Wednesday, June 10, 2020

What Exactly is a Liability Shield?

In today’s the Hill a story ran containing in part the following language:

More than a thousand COVID-19 lawsuits have been filed in the past six weeks, prompting business groups to refocus almost all their lobbying efforts on securing liability protections from Congress.


Almost 1,300 coronavirus-related lawsuits have been filed since May 1, according to the law firm Hunton Andrews Kurth LLP. On Friday alone, 23 complaints were filed.


The lawsuits range from a fired nursing home employee who had told her boss she was going to self-quarantine to a negligence suit against Princess Cruise Lines for failing to warn passengers of the risk of COVID-19.


Business groups say those are just the tip of the iceberg, and they are now almost singularly focused on persuading lawmakers to include a liability shield provision in what may be the last coronavirus aid bill of 2020.

A business lobbyist quoted in the story insisted:

“The key to getting this across the finish line has always been to be reasonable about it and not to overreach, to focus on limited safe harbor [protections] that don’t shield bad actors,” Kelly said. “That is the only kind of proposal that will be successful and appeal to the moderates if we’re going to be successful.”

Is that what business wants? Maybe. But yours truly testified at a Wyoming legislative committee session last week (here at about 3:56). Also testifying was a representative of the Wyoming Business Alliance. Do you know what he proposed? Nearly full immunity for—well—any entity in connection with Covid-related negligence claims. A Covid-19 liability action would in theory be available for gross negligence proven by clear and convincing evidence (evidence that is highly and substantially more probable to be true than not and in which the trier of fact must have a firm belief or conviction in its factuality). Gross negligence (as an aside, poorly defined under Wyoming law) is, according to Black’s Law Dictionary:

A lack of even slight diligence or care. • The difference between gross negligence and ordinary negligence is one of degree and not of quality. Gross negligence is traditionally said to be the omission of even such diligence as habitually careless and inattentive people do actually exercise in avoiding danger to their own person or property.

So you have to prove that was the defendant’s state of mind, and you have to do it with clear and convincing evidence. Sometimes I do not “dance” well with others. Do not try to tell me that under this standard plaintiffs could win. Indeed, the standard seems explicitly designed to prevent a case from ever getting to a jury. (English monarchs did not like juries, either). As a thought experiment imagine all the obviously careless things a business might do that does not quite meet the truly awful gross negligence standard. None of what you just imagined would be actionable. (This is soon likely to become Wyoming law).
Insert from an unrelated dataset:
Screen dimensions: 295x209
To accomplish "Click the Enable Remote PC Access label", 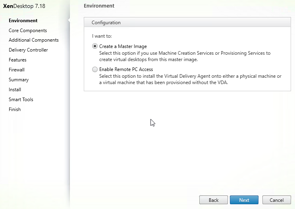I will click(126, 69).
Still, I have not yet heard those advocating a federal immunity shield proposing something so draconian, though I also do not imagine the federal bill—when it comes—will be drafted so as to preempt extreme state-based immunity shields. (I am not supportive of federal preemption of state tort law but it nevertheless happens all the time and it is elucidating to consider what Congress preempts and what it does not).
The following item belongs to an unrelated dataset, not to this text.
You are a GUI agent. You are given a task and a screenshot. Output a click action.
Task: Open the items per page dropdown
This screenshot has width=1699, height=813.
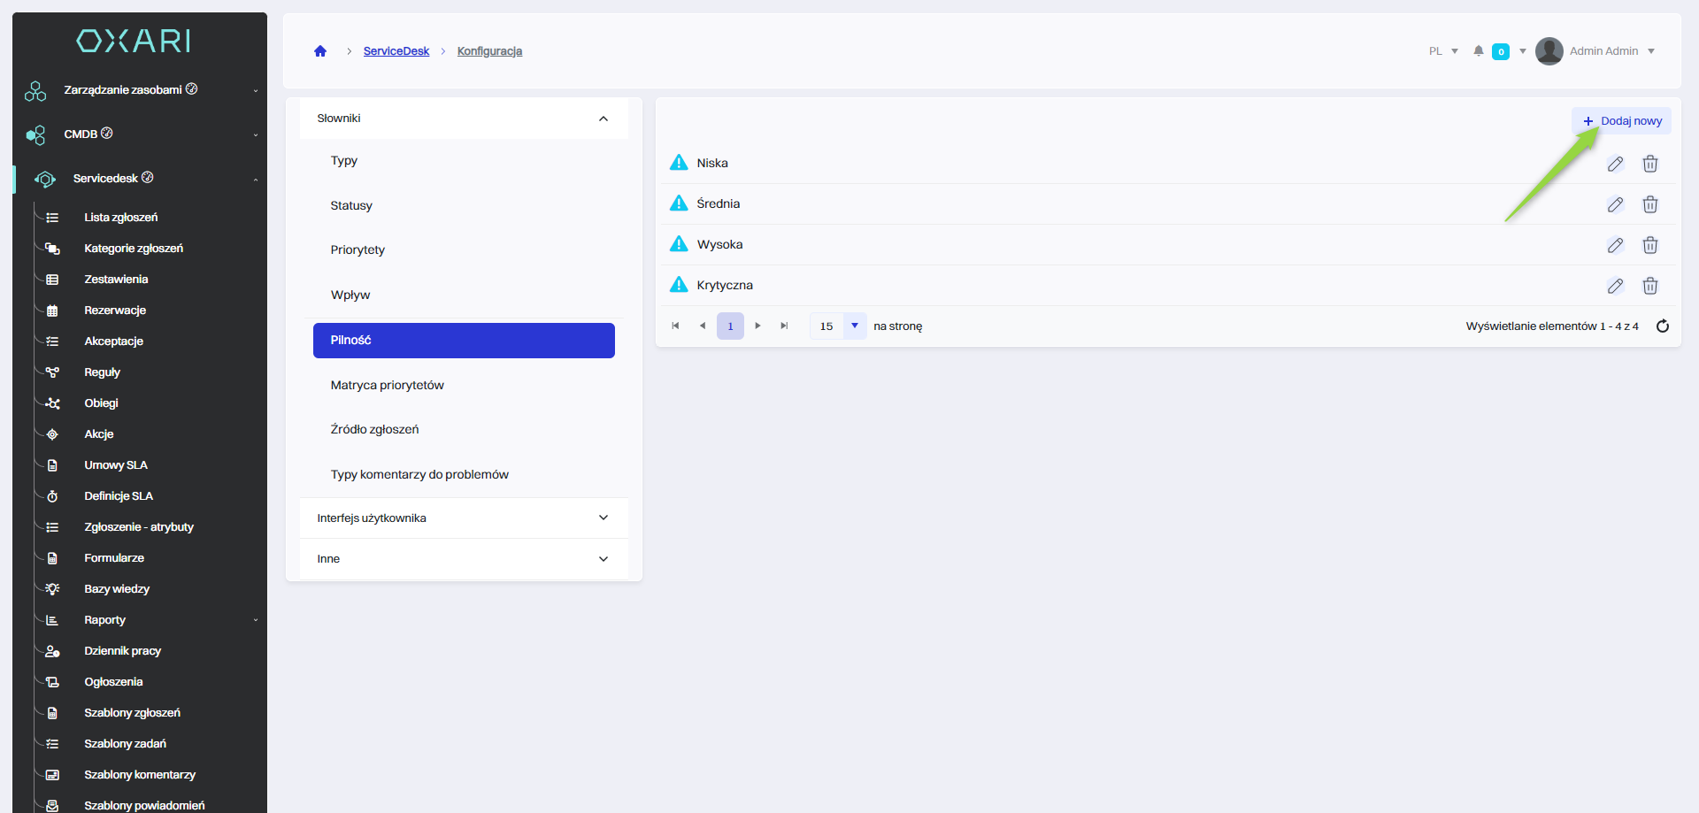point(854,326)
I have not mentioned the constitution much lately. But I want you to consider a scenario in which a state’s workers’ compensation law categorically excludes (on some theory) coverage of Covid-19 and sickened workers are simultaneously prevented from bringing any negligence action under a liability shield. Such "dual denial"—to borrow Professor John Burton’s term—would be problematic under many state constitutions. As an instance of elimination of both tort actions and the constitutionally-approved tort substitute known as workers’ compensation, the 5th and 14th amendments each seem implicated. (Liability elimination is, after all, a bit more dramatic than a tort cap or a statute of repose). Of course, one is told, it would only be for a short while in an extreme and unusual circumstance. The proposed shield is made to seem almost “procedural.”  But as Justice Roberts once wrote in the bankruptcy case Stern v. Marshall:

 “Slight encroachments create new boundaries from which legions of power can seek new territory to capture.” . . . Although “[i]t may be that it is the obnoxious thing in its mildest and least repulsive form,” we cannot overlook the intrusion: “illegitimate and unconstitutional practices get their first footing in that way, namely, by silent approaches and slight deviations from legal modes of procedure.”    
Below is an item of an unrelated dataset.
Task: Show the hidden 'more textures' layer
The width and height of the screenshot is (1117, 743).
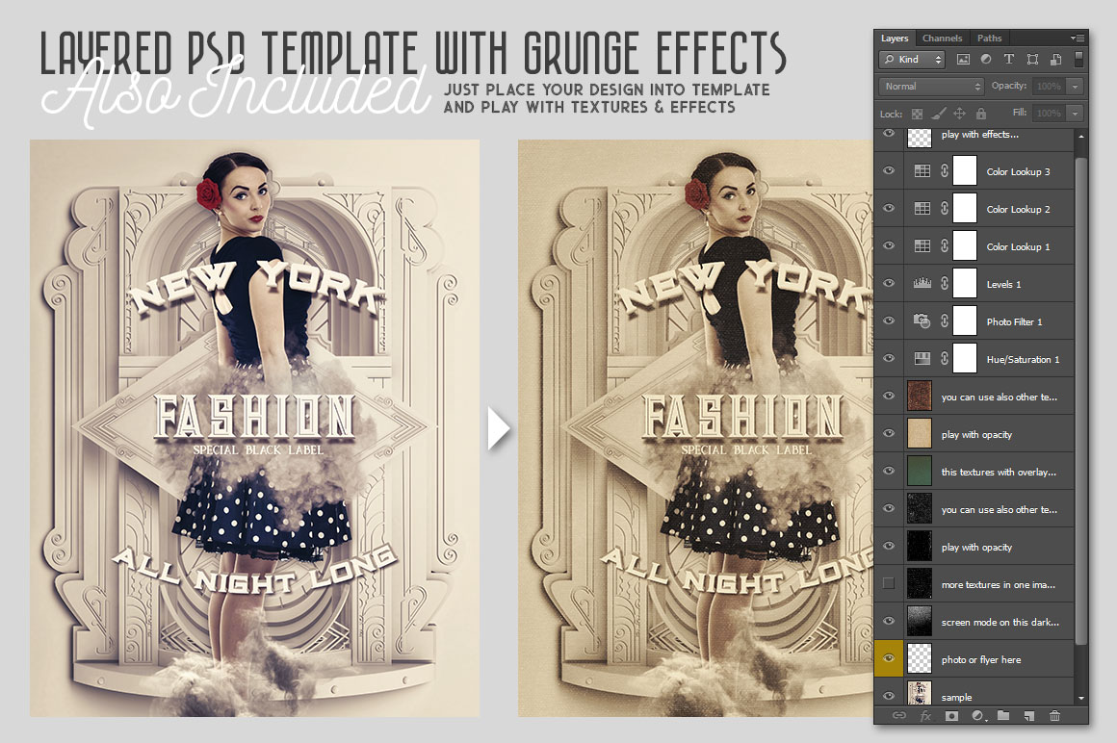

And I still do not think I have heard a U.S. Senator deny that workers’ compensation is on the table when it comes to a federal liability shield. We may be forced into the position of very seriously considering a broad federal Covid-19 worker-relief program of the type championed by former New York Workers’ Compensation Board Chair Robert Snashall Download COVID 19 CLE CORNELL ILR As Mr. Snashall has persuasively argued, volunteer workers at hospitals, food banks, homeless shelters, schools, and other charities were already excluded from workers’ compensation and facing the dual denial problem. Then there is the army of Gig economy workers. The cracks and fissures in the system may be expanding. Is this defensible? All of it begs the question: who exactly should be shielded from what?